What would you do if I were to tell you the truth? Would you look at me in disgust? Would you run away from me? Would you pity me? Would you laugh and think I was playing a particularly cruel joke on you? Would you…
Sometimes I play the scene out in my mind, in those quiet moments when I lie in my lonely bed and feel that sleep is not far off. You come back into my classroom and ask me a question about an upcoming test or essay or something like that. That would be so very like you. I would stand up and walk over to you, take you in my arms and kiss you deeply. And then…and then…and then…
My body shudders. The images are so real…too real…
You can't imagine how it is for someone like me. Every time I see you, I want to feel your body against mine. Every time I hear your voice, I imagine what it would be like to hear you call my name…my real name…. Every time I watch you write, I look at those beautiful hands and wonder what it would be like to feel them against my face. I am lost. I have resigned myself to this lonely perdition. Mine is a lost cause and I know it well.
Looking around my dark and empty classroom, I remember the first time I saw you. I remember your wavy brown hair, your warm eyes and that confident lilt to your voice. Even then, I knew that you were different from the countless others who came through my classroom. Even then, I knew that I had fallen in love with you and, for the longest time, I cursed you for it. To feel my body react to your presence made me angry…furious…
Now, I am simply resigned and I force myself to do something I have become so dismally good at…hide my true feelings. I do not hide them for fear of what others would say. I really have never cared that much for that. I hide them so that I can keep my illusions and my fantasies. As long as I do not tell you, do not show you then you cannot reject me and I can continue in this delightful madness from which there is no escape. I am yours forever and yet I know I never will be.

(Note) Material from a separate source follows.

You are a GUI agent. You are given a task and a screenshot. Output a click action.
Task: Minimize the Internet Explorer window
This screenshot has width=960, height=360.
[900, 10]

The others do not suspect anything although I have caught Dumbledore eyeing me with pity once at dinner. It doesn't matter. Dumbledore trusts me to do the honourable thing and not lead her astray. I often wish he were less accurate in his assessment of me. The others can scarcely believe the heart inside my chest actually beats.
When I think of her, it does not beat, it pounds.
One day, when she has graduated, I will tell her. In fact, I have written her a letter in case anything happens to me…in case Voldemort realizes where my true loyalties lie. I hope she will not think the worst of me. I hope she will not think me perverse or lewd or anything like that. I hope she will smile and realize that my love for her was and is true.
For now, I must continue in this deception. I must continue being dishonest with her. I hope she will forgive me.
Who can be knocking on my door at this hour of the night? I walk over to the door and open it cautiously, almost expecting Peeves to pelt me with a bucket of ice-cold water. What I see instead is…
"What are you doing here?" I ask with a parched throat.
You look nervous and you bite your lip in a way that is so endearing.
"I…I came to ask you about the assignment," she looks up at me with an expression that almost makes me hold my breath.
Perhaps, tonight, the deception will end.
Perhaps, tonight, we will no longer be dishonest.
And maybe, just maybe, Dumbledore will be wrong for once.